▶ **Exercise directions**: Take the lines of the data below from the very first through the line containing "This screenshot has height=433, width=715." and output them exactly, pictures excluded.
##### Exercise materials
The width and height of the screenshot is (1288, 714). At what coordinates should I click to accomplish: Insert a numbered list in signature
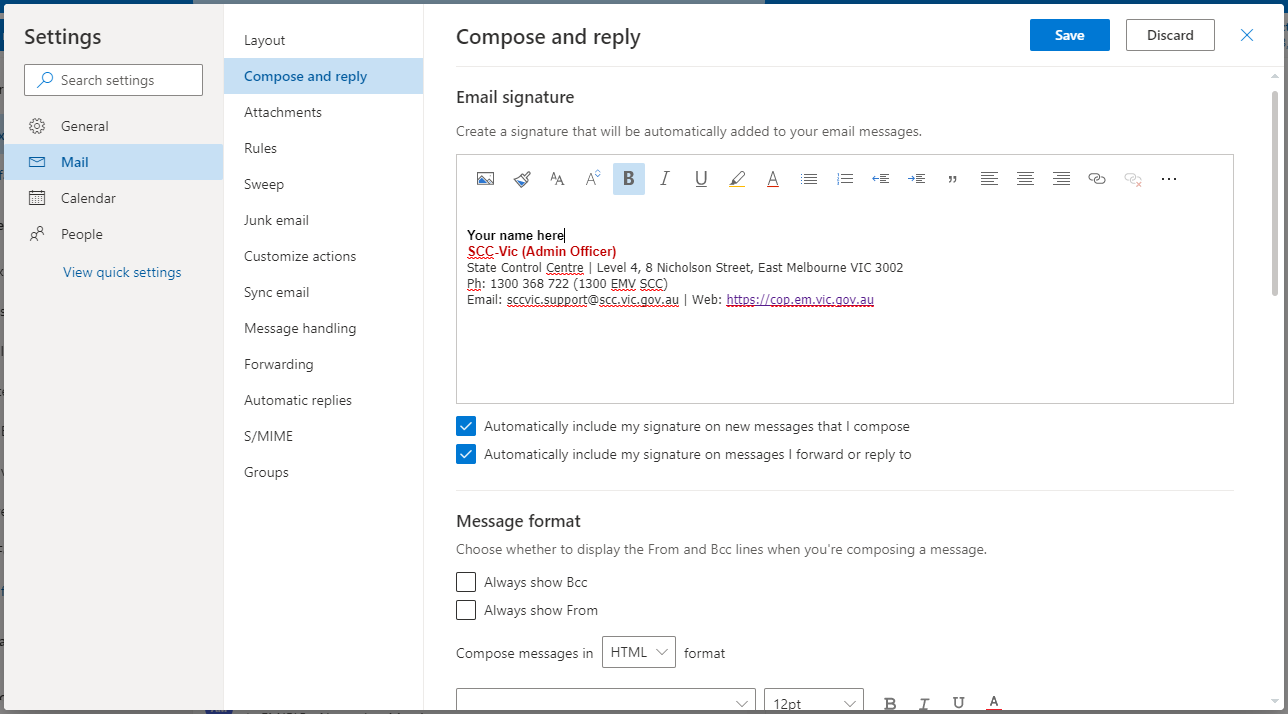pyautogui.click(x=845, y=179)
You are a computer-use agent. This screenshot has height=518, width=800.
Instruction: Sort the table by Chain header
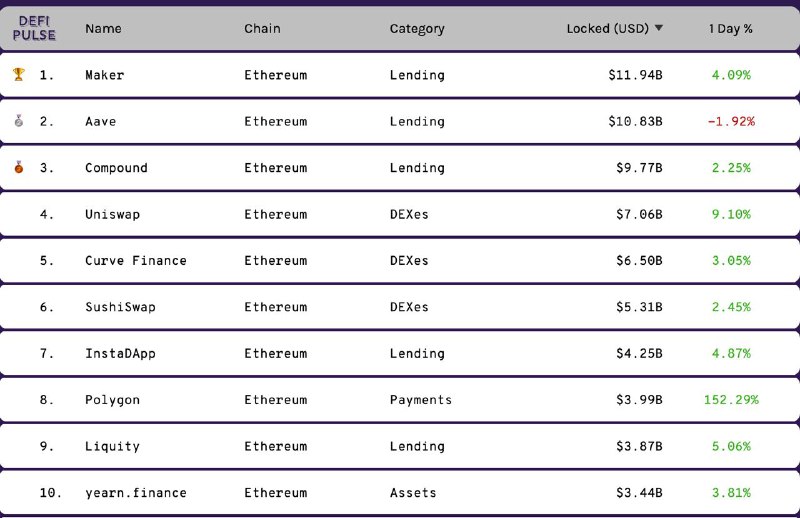click(262, 29)
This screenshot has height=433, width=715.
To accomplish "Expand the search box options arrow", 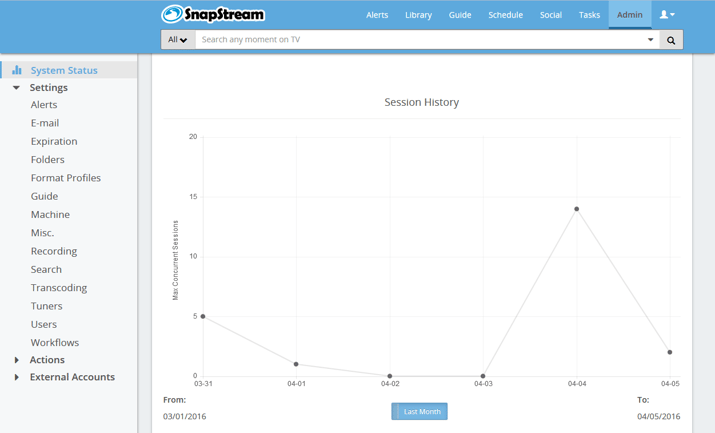I will (x=650, y=40).
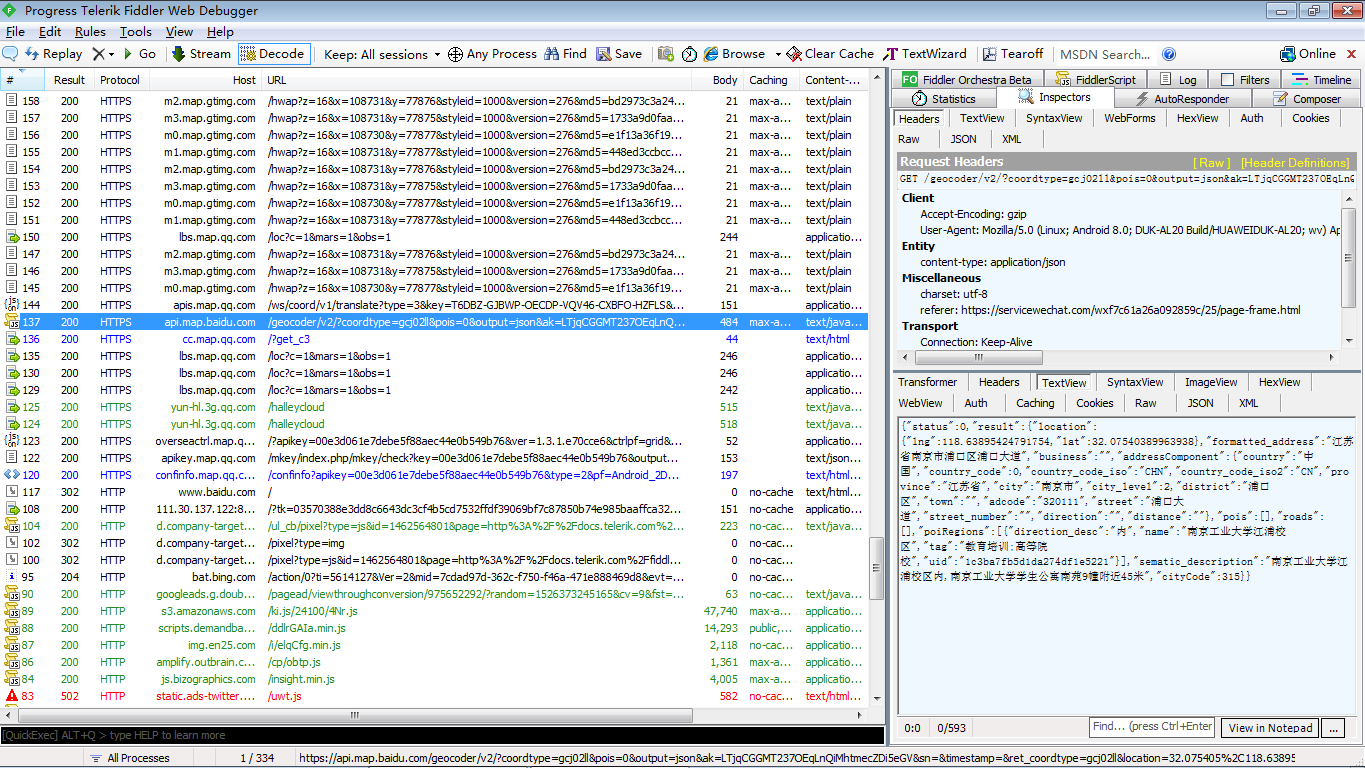This screenshot has height=768, width=1365.
Task: Clear the browser cache
Action: click(x=830, y=54)
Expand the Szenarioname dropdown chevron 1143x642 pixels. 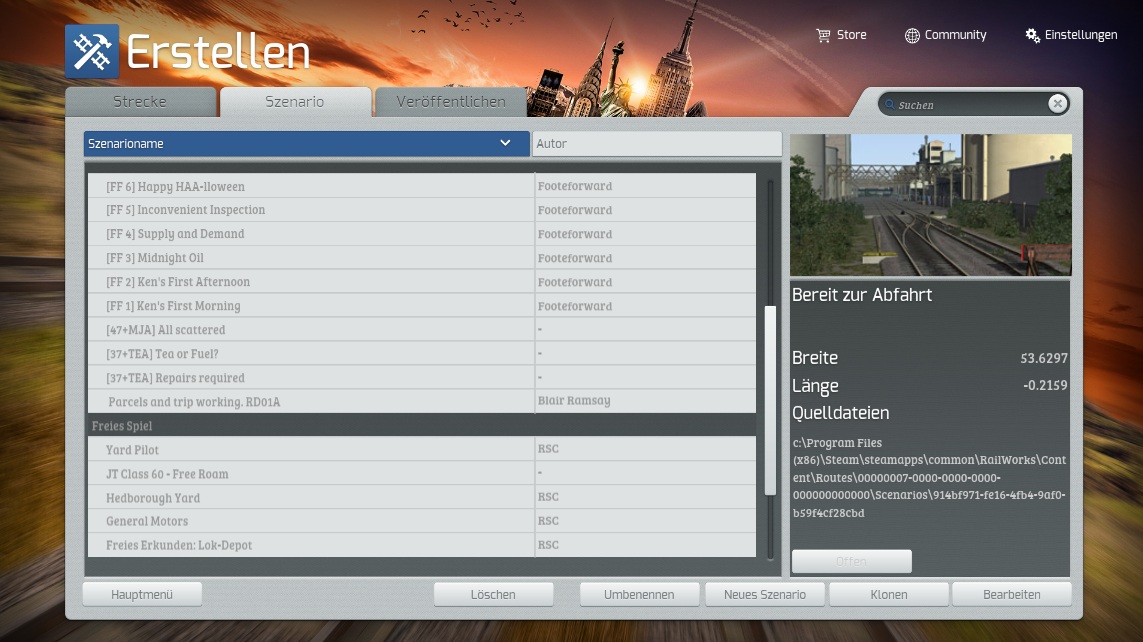tap(505, 143)
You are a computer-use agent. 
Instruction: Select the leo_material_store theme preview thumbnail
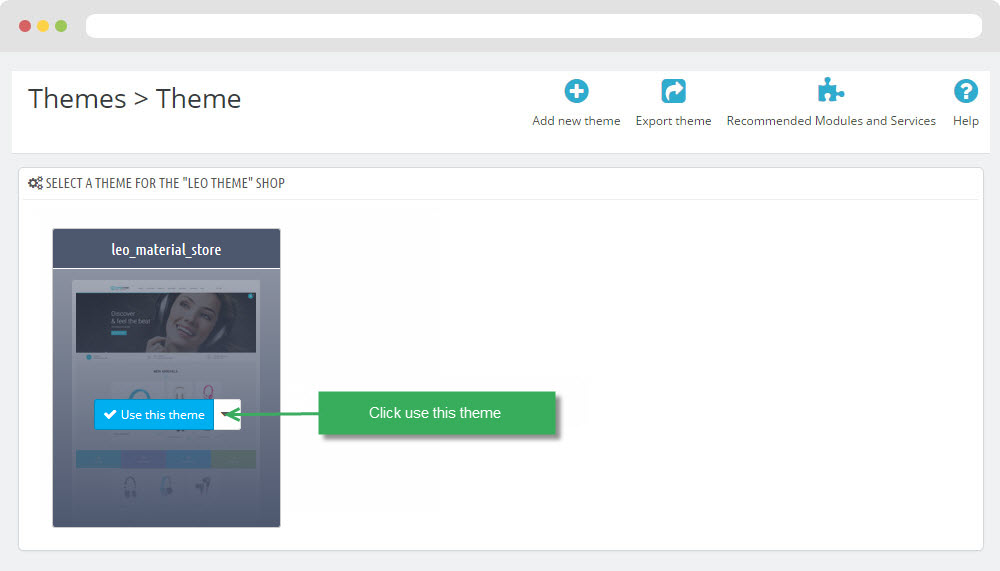tap(166, 340)
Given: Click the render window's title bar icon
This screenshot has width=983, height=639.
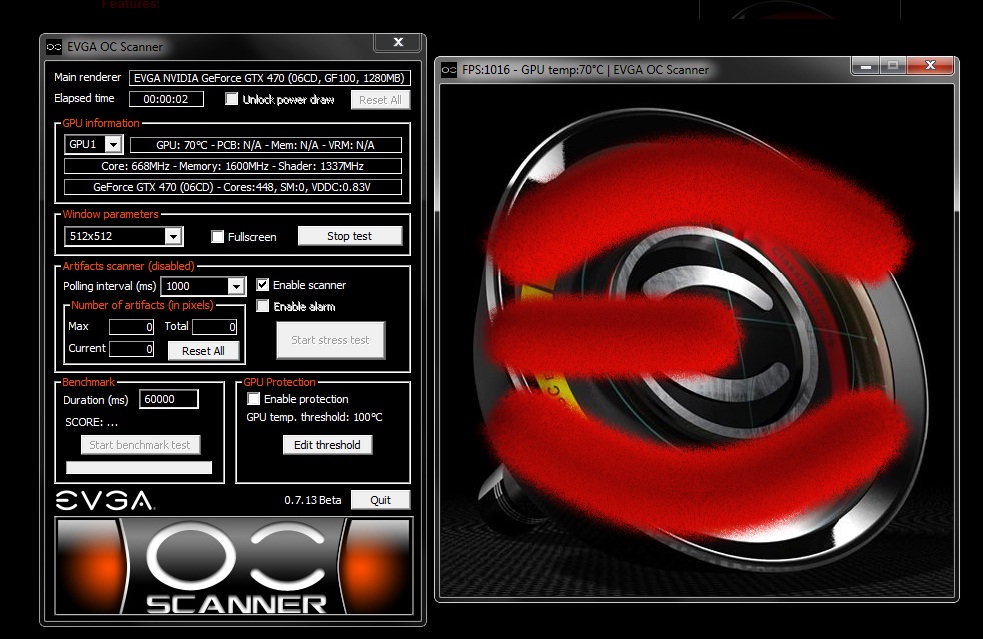Looking at the screenshot, I should point(449,70).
##########
▶ **Exercise output**:
The width and height of the screenshot is (1288, 714). At what coordinates should I click to accomplish: Insert a numbered list in signature
pyautogui.click(x=845, y=179)
You are a computer-use agent. This screenshot has height=518, width=800.
Instruction: Sort the table by Chain header
click(262, 29)
This screenshot has height=433, width=715.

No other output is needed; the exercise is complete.